● **PROBLEM TO SOLVE**
Copy the listing below line for line, from its opening line to the one with "You are a computer-use agent. Image", both included; stop there.

● **DATASET RECORDS**
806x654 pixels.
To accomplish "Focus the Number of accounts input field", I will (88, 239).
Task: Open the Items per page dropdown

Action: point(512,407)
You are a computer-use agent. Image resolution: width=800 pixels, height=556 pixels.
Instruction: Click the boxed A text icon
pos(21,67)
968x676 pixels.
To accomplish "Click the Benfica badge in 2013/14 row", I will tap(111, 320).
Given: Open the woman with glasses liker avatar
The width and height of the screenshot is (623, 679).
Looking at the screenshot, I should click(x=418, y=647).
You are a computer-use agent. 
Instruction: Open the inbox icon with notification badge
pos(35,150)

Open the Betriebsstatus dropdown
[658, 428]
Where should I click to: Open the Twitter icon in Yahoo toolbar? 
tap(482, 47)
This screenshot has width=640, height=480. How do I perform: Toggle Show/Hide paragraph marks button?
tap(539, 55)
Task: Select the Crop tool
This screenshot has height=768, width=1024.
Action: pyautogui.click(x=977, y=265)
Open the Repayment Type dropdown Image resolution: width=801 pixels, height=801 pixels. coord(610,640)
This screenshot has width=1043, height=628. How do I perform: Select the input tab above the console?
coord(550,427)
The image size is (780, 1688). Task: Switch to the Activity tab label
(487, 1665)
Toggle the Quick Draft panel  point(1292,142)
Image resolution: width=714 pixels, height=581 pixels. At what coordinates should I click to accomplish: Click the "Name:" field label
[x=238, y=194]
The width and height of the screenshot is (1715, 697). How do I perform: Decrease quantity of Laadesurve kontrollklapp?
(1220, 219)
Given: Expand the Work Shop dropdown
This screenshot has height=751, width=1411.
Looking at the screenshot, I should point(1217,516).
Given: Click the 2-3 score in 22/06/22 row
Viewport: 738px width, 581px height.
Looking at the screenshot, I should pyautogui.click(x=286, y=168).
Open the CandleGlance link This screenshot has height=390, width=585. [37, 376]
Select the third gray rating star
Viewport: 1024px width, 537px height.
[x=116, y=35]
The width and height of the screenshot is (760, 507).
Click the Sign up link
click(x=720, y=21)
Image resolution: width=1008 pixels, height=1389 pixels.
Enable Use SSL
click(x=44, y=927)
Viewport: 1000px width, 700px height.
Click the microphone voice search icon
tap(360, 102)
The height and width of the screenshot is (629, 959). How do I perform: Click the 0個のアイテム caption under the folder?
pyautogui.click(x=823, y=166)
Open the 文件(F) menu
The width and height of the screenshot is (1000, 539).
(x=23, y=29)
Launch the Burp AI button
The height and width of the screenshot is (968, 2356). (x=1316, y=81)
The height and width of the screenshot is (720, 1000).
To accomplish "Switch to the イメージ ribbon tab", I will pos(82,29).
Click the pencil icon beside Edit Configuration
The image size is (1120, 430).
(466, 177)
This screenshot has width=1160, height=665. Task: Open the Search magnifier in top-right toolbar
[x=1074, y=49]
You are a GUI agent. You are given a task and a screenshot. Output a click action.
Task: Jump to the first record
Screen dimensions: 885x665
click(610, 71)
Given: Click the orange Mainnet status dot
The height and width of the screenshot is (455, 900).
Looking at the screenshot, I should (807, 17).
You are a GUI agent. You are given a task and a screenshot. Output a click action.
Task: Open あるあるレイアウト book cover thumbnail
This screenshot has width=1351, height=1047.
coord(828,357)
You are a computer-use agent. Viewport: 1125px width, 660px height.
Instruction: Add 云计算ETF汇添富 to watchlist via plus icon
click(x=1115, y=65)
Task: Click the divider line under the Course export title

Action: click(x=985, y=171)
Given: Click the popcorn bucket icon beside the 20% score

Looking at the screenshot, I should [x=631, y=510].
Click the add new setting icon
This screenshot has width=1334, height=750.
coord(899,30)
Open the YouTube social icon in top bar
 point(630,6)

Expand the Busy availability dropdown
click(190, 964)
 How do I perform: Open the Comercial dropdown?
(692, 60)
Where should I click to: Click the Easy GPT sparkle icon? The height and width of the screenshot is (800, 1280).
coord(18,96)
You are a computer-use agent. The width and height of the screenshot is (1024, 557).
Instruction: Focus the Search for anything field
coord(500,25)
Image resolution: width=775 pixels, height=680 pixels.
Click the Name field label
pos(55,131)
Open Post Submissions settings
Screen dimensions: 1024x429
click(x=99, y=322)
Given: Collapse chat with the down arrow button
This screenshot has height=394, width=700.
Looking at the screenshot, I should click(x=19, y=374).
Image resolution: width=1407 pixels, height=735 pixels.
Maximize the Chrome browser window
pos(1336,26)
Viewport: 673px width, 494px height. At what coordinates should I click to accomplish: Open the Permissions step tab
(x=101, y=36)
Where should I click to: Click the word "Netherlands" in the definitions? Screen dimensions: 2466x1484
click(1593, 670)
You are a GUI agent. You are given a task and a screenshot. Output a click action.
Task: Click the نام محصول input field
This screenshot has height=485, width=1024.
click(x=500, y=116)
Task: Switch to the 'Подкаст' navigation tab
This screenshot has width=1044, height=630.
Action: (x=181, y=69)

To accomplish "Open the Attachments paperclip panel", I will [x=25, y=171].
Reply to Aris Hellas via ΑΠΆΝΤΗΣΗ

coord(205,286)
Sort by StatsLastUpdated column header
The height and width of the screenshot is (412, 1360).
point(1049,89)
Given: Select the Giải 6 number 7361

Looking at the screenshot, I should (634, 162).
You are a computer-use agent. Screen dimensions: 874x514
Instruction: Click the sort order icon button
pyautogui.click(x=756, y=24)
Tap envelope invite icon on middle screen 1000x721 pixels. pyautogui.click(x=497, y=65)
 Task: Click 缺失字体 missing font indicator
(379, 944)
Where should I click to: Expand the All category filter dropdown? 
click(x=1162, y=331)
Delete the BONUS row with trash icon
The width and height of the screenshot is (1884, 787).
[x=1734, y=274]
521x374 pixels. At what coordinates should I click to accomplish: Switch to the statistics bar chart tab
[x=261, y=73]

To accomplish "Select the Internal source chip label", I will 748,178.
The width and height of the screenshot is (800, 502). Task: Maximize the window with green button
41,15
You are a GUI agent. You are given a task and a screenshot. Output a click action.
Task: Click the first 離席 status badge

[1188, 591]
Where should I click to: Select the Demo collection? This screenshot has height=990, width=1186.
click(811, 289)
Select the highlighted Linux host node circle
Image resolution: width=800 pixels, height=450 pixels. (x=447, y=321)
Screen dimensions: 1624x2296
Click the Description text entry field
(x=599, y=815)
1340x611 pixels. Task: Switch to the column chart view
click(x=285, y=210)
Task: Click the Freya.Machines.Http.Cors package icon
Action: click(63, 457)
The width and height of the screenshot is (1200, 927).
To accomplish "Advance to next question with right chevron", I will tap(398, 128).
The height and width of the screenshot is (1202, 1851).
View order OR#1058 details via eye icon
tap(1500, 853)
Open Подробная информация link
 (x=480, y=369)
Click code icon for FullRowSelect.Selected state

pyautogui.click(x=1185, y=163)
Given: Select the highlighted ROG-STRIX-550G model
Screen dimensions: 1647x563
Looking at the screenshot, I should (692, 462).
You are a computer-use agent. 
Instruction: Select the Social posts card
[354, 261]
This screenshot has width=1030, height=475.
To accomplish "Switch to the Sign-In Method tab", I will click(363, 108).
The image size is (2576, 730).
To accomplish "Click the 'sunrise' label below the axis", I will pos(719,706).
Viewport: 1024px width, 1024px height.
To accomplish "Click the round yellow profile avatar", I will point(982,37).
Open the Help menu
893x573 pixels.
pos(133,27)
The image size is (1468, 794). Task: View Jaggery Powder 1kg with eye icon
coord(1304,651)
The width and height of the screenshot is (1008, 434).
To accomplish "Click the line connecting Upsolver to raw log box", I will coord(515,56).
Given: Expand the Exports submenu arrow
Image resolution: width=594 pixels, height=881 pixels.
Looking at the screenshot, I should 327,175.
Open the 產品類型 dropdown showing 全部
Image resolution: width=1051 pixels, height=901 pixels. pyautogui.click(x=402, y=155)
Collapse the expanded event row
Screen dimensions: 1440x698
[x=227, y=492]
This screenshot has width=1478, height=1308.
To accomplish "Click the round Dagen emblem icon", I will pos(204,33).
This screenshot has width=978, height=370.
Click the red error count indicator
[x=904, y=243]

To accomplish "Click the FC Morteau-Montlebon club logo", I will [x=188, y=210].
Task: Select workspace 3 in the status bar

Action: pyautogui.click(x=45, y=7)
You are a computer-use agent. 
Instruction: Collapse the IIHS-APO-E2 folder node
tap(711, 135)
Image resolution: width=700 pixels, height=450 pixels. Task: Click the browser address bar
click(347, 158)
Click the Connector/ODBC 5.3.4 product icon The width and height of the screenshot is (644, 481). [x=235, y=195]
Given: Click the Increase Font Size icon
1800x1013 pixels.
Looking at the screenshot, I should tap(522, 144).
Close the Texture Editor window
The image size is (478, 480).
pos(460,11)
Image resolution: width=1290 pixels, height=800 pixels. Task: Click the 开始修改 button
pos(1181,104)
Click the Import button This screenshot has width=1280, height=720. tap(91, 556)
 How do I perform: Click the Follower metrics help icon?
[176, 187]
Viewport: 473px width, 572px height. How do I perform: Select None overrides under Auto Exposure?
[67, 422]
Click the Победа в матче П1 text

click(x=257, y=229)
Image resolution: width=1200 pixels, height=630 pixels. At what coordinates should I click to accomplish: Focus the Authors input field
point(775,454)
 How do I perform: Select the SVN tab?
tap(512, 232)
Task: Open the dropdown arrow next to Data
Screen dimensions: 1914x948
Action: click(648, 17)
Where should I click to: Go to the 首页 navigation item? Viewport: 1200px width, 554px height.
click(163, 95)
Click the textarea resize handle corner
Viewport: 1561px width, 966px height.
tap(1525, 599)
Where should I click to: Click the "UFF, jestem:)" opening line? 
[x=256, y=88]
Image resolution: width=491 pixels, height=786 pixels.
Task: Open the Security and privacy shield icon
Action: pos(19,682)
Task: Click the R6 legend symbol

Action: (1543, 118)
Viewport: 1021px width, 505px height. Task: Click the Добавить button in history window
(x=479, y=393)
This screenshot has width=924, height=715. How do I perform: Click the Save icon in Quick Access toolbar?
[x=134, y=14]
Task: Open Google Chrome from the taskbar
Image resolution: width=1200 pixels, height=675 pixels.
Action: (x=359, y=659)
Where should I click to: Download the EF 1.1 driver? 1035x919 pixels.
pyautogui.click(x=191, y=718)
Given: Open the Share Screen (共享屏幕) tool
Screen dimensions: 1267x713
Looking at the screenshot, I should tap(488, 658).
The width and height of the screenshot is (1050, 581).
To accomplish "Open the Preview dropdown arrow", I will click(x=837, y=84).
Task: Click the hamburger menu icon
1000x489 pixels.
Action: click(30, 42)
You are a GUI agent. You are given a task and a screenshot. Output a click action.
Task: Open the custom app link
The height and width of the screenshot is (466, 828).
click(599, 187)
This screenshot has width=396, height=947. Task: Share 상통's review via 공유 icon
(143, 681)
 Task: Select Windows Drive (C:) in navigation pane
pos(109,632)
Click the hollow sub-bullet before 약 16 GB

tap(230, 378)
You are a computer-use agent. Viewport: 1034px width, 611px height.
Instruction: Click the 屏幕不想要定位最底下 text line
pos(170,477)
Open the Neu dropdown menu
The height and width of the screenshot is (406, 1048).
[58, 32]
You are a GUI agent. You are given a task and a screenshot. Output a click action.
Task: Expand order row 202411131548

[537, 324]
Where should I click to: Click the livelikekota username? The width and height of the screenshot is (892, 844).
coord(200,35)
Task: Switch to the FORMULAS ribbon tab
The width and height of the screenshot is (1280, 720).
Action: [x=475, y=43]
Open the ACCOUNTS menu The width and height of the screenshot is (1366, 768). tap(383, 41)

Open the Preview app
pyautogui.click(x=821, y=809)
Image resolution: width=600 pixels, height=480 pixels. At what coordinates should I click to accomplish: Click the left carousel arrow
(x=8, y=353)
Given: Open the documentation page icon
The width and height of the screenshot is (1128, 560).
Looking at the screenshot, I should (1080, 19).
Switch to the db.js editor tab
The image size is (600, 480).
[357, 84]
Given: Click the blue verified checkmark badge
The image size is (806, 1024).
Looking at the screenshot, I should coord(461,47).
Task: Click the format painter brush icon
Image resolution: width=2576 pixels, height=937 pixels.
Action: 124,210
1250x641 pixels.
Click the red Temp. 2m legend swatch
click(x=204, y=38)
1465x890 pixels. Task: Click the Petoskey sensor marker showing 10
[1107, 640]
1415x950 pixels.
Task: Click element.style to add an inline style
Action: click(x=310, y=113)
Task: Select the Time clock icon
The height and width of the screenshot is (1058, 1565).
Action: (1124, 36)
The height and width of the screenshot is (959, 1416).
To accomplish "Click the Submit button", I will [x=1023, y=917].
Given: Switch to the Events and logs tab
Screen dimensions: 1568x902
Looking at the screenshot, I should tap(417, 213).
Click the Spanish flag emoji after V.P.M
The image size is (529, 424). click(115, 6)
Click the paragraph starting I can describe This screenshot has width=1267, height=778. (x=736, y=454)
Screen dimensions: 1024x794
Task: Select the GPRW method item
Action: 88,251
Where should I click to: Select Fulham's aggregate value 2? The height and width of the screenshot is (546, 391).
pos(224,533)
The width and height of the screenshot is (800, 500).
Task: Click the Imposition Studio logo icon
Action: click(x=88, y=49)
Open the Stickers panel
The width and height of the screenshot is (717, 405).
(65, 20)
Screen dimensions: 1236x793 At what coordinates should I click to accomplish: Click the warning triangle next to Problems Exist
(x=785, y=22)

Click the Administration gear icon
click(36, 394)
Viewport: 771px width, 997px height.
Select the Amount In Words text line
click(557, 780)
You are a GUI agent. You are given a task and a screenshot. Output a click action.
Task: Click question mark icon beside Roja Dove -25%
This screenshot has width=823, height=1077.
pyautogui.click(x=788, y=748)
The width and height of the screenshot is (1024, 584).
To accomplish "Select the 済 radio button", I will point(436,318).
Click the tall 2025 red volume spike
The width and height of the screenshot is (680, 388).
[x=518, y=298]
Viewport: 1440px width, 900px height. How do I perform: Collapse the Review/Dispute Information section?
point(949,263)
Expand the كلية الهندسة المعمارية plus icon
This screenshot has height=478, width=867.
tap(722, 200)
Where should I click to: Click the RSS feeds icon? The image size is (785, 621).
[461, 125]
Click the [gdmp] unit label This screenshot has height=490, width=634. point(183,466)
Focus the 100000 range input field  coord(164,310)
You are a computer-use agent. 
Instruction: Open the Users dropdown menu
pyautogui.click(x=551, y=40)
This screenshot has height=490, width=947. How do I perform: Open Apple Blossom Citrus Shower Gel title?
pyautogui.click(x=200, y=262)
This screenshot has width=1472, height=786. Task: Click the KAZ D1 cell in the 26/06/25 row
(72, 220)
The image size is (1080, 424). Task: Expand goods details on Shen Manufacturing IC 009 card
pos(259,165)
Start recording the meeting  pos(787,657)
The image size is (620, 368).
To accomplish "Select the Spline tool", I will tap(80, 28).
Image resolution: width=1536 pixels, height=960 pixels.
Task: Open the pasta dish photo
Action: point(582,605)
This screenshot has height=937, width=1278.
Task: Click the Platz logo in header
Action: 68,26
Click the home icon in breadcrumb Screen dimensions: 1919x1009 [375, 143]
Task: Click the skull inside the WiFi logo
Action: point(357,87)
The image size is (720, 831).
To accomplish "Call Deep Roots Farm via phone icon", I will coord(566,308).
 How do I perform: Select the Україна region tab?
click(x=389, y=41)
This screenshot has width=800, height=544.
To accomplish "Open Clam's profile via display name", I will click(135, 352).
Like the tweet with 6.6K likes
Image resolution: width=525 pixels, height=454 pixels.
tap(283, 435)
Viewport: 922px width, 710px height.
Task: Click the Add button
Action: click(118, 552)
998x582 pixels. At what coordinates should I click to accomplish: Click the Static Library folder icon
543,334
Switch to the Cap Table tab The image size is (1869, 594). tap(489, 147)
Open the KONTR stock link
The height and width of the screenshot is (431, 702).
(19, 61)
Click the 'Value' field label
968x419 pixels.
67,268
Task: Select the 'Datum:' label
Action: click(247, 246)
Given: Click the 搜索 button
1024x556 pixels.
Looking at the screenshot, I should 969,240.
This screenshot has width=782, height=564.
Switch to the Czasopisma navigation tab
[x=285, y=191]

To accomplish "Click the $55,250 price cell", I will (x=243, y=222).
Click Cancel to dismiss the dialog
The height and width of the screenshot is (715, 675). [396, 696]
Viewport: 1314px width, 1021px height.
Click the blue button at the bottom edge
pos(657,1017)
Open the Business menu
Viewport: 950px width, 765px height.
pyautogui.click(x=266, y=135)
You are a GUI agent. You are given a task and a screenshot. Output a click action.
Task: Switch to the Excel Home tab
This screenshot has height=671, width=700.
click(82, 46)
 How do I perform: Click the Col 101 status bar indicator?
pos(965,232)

● **REPLY**
806x654 pixels.
To accomplish "Focus the Number of accounts input field", I will (88, 239).
Task: Open the Items per page dropdown

Action: point(512,407)
You are a computer-use agent. Image resolution: width=800 pixels, height=556 pixels.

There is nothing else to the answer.